The New Arbat street runs from Arbatskiye Vorota (Arbat Gate) square to the Square of Free Russia and lies between Arbat and Povarskaya streets. The numbering of houses starts from Arbatskiye Vorota square.

During Ivan the Terrible reign his guardsmen (known as ruthless "Oprichiniki") had their headquarters here. In the second part of XVII century Streletsky Sloboda (outskirt) of "Stepan Kakovinsky order" and "Trubnikov sloboda" (the village of stove-makers and chimney-sweeps of the royal court) located here. Other villages that supplied tzar table were also located here, hence the names of the lanes: Nozhovy (knives), Stolovy (dining), Skaterny (table-cloth), Khlebny (bread), and also there used be the Chashnikov lane which mean "porcelain cups".
There also was the royal Krechetny yard where "krechets" ("merlins" or falcons) for royal hunting of tzar Alexey Mikhailovich were kept, thus the name of the alleyway - Krechetnikov. Right next to it there was Psarenny (kennel) or Sobachny (canine) yard which had packs of dogs for the royal hound hunting. With reference to this yard the dog's ground, that appeared here later, was named.

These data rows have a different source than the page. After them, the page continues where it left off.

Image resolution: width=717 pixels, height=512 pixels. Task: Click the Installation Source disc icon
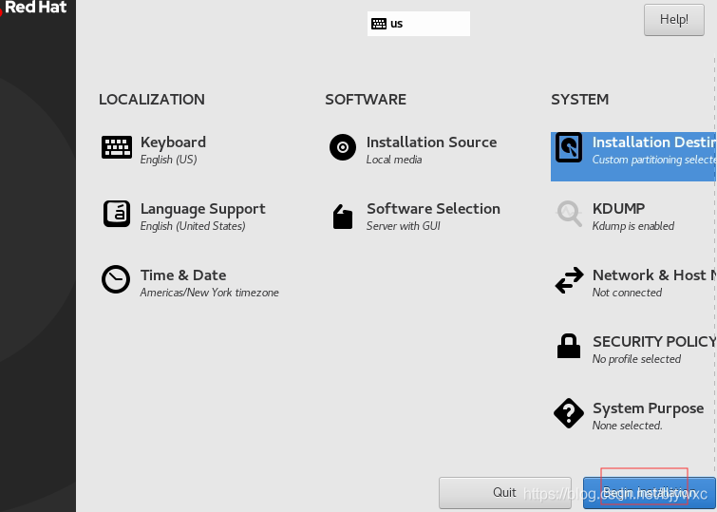pyautogui.click(x=343, y=147)
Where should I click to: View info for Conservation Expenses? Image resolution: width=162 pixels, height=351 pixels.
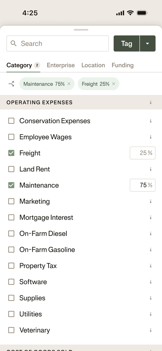point(151,121)
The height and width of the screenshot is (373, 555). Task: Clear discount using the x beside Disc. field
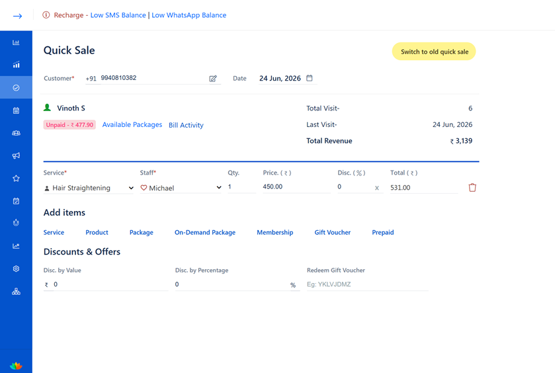tap(376, 188)
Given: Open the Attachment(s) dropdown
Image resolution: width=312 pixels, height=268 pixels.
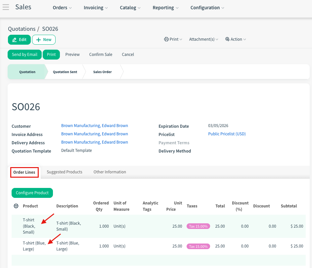Looking at the screenshot, I should [x=203, y=39].
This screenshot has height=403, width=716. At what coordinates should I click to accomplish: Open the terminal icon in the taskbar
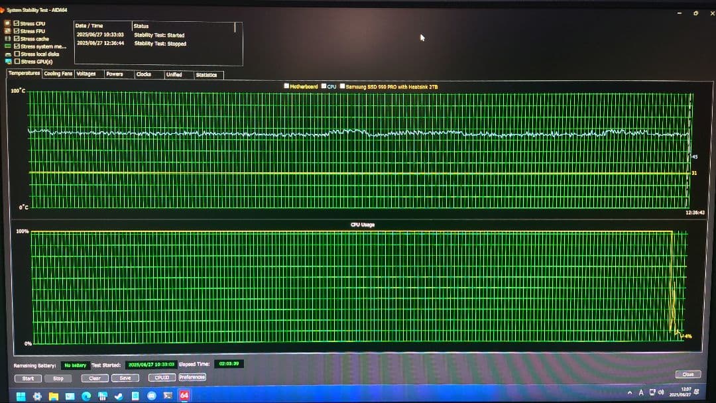pyautogui.click(x=168, y=396)
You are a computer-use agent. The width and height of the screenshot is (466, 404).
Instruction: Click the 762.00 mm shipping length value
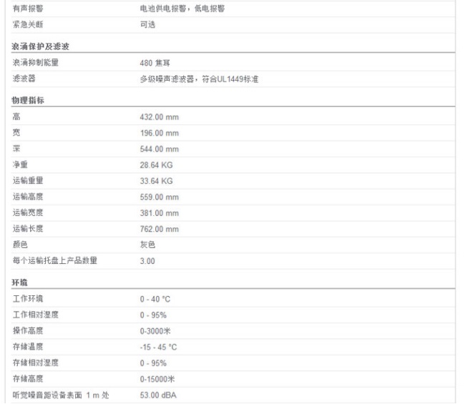click(x=159, y=229)
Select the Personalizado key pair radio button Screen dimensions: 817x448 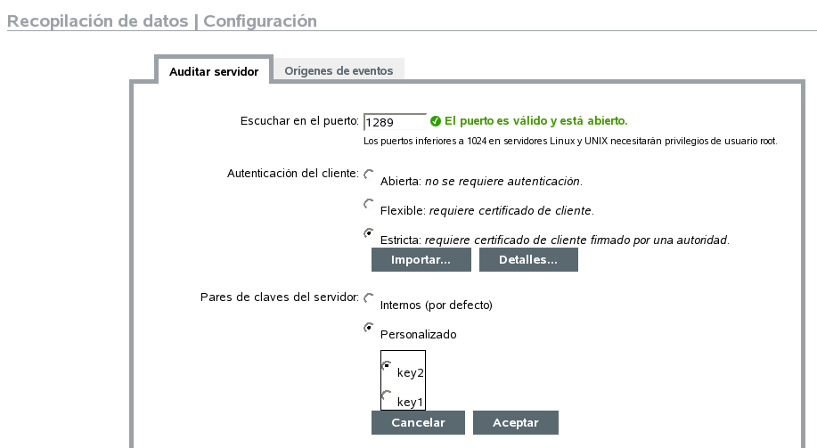coord(369,328)
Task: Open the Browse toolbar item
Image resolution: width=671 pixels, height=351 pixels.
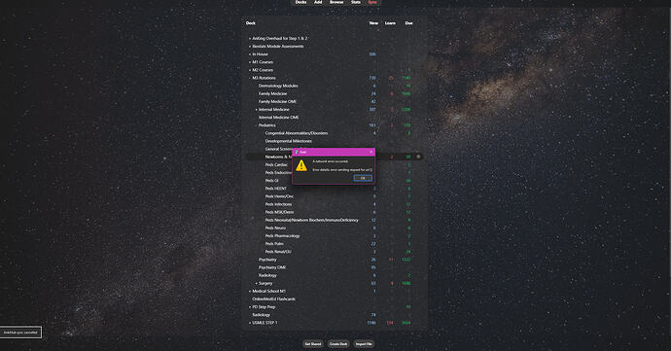Action: point(336,2)
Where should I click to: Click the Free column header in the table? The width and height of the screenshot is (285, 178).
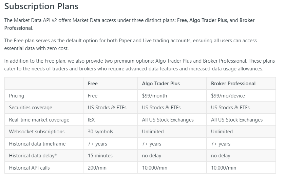(x=93, y=84)
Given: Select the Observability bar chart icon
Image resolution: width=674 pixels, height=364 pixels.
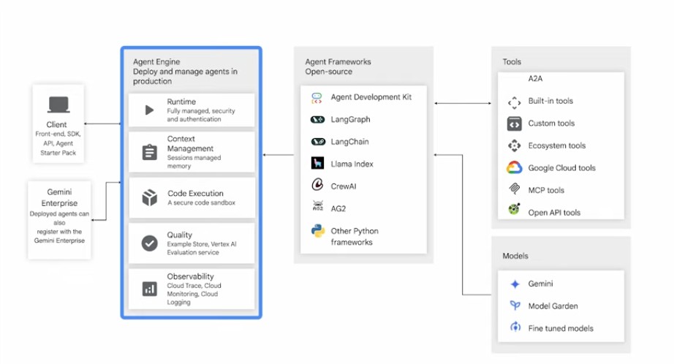Looking at the screenshot, I should [149, 289].
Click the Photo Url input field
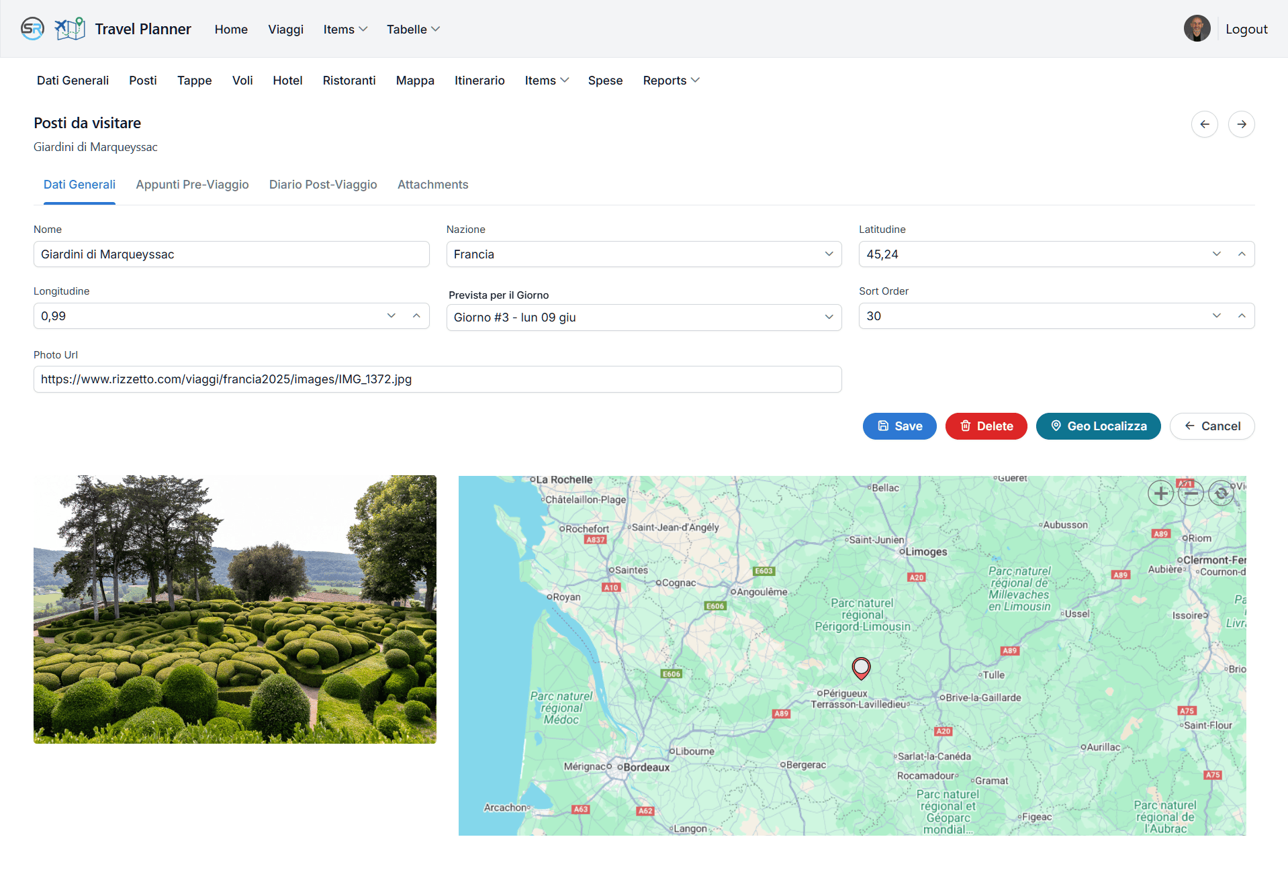 437,379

Right before the Bolshevik Revolution of 1917 the area where today's Novy Arbat street lies was densely built up with nobility's mansions - estates and apartment houses.

The new look of Novy Arbat highway is defined by the part located between Arbatskiye Vorota square and Sadovoe Koltco street (the Garden Ring). The architectural ensemble of this site was created in 1962-1968 according to the design plan of the team of Soviet architects (M. Posokhin, A. Mdoyantz, V. Makarevich, B. Tkhor, Sh. Airapetov, I. Pokrovski, Y. Popova, A. Zajtzeva), thus a new massive fragment of urban area appeared in Moscow.

On the southern side of the highway the shopping center and administrative buildings are conceived as a single architectural organism. Four 26-storey administrative buildings are facing the highway being literally unfolded towards the street and standing on a two-storey foundation that has 800 meters in length and is almost 50 meters wide. Here, in the first two floors shops and cafes are located.

On the northern side of the avenue shopping and business enterprises are located in two-storey buildings, between five-storey buildings, but all of them - including the movie-theater - have sidewalk canopy.

Another remarkable architectural site on Novy Arbat is the Prague Restaurant building - the two-storey mansion with rounded angles was built in the late XVIII century. For a long period time there used to be apartments for rent, but in the second half of XIX century the Prague Tavern had opened here. Most of the time it was crowed with cabmen who altered the unfamiliar foreign name to the native "Braga" (the old cheap alcohol drink brewed with honey, oat or barley).